En son nom, il avait, à Genève, effectué plusieurs ventes immobilières, signé plusieurs cessions conditionnelles et partielles de droit d’emption, acquis plusieurs terrains dans le but de réaliser une promotion immobilière, et conclu des contrats de courtage exclusif. Enfin, il était administrateur et actionnaire de plusieurs sociétés dans le domaine de l’immobilier.
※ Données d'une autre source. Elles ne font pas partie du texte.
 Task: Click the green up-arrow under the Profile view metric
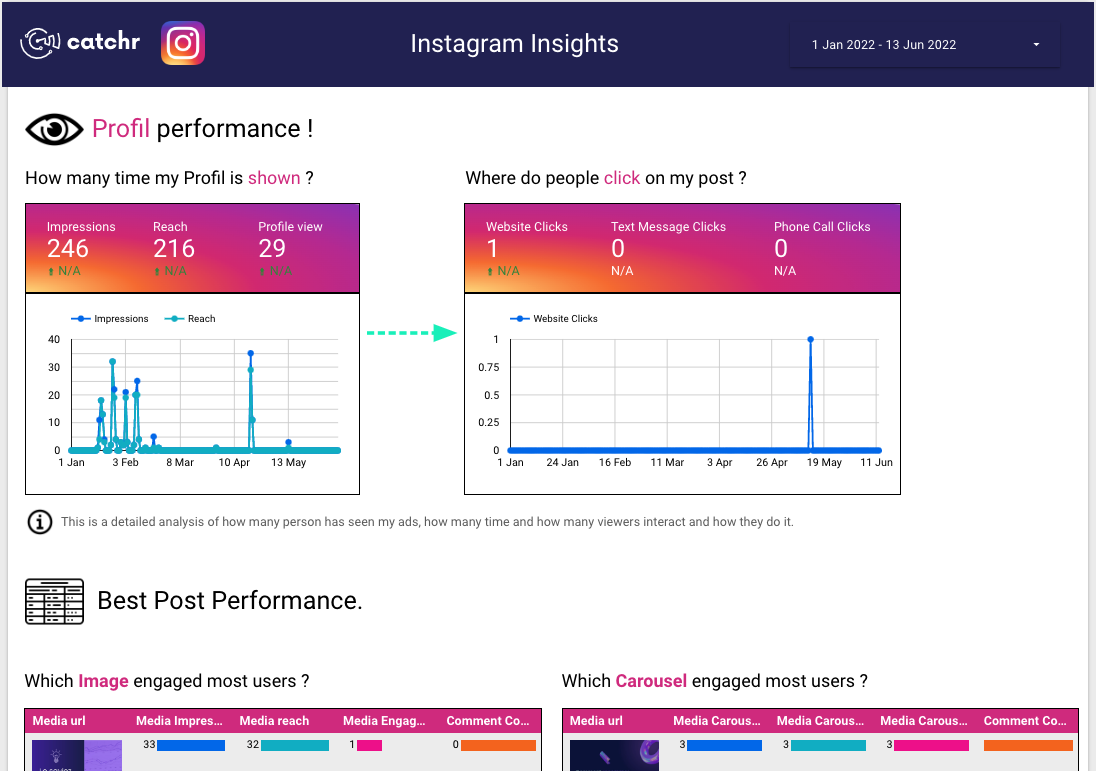pos(264,270)
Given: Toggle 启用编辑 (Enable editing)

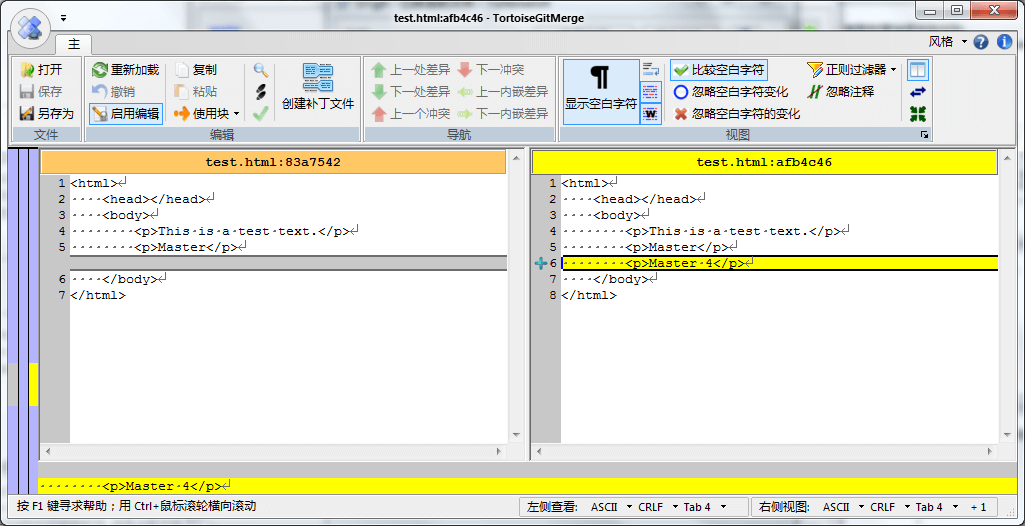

Compte tenu de son cursus, de ses relations, de son activité dans le domaine de l’immobilier et de la fréquence des transactions, il avait exercé une activité indépendante. De ce fait, les ventes, ainsi que les commissions touchées devaient être imposées à titre de revenu de l’activité commerciale via l’établissement d’états financiers. Il était ainsi assujetti de manière limitée dans le canton de Genève.

Un délai lui a été imparti pour remplir ses déclarations fiscales 2011 à 2017 ou pour contester son assujettissement.

4.             Par lettre du 21 décembre 2018, le contribuable a contesté son assujettissement. Il n’avait jamais réalisé d’opération à titre personnel dans le canton, hormis l’acquisition d’une parcelle en 2015 sur la commune de E______, laquelle n’avait généré aucun bénéfice lors de sa revente et avait été déclarée à l’IBGI.

En outre, l’AFC-GE ne se référait à aucune transaction qu’il aurait effectuée en son nom, ni à aucune date, ce qui justifierait l’ouverture d’une procédure de rappel d’impôt, ainsi que d’une procédure pour soustraction d’impôt.

5.             À la suite d’un entretien qui s’est tenu dans les locaux de l’AFC-GE le 12 juin 2019, le contribuable a exposé, par pli du 28 juin suivant, qu’il n’avait pas eu accès aux documents évoqués par l’AFC-GE au cours de cette entrevue, qui justifieraient son assujettissement limité. Il maintenait dès lors sa position. Il avait certes signé des promesses d’achat avec clause de substitution, mais au profit d’un tiers. Hormis l’immeuble de E______, l’acte avait été enregistré entre le vendeur et une des personnes morales qu’il détenait. Dès lors, à aucun moment il n’avait, à titre personnel, fait commerce d’immeubles à Genève, ni servi d’intermédiaire dans des opérations immobilières, justifiant l’existence d’un assujettissement limité.

6.             Par décision du 31 juillet 2019, l’AFC-GE a assujetti le contribuable à l’IFD et à l’ICC pour les périodes fiscales 2011 à 2017 de manière limitée.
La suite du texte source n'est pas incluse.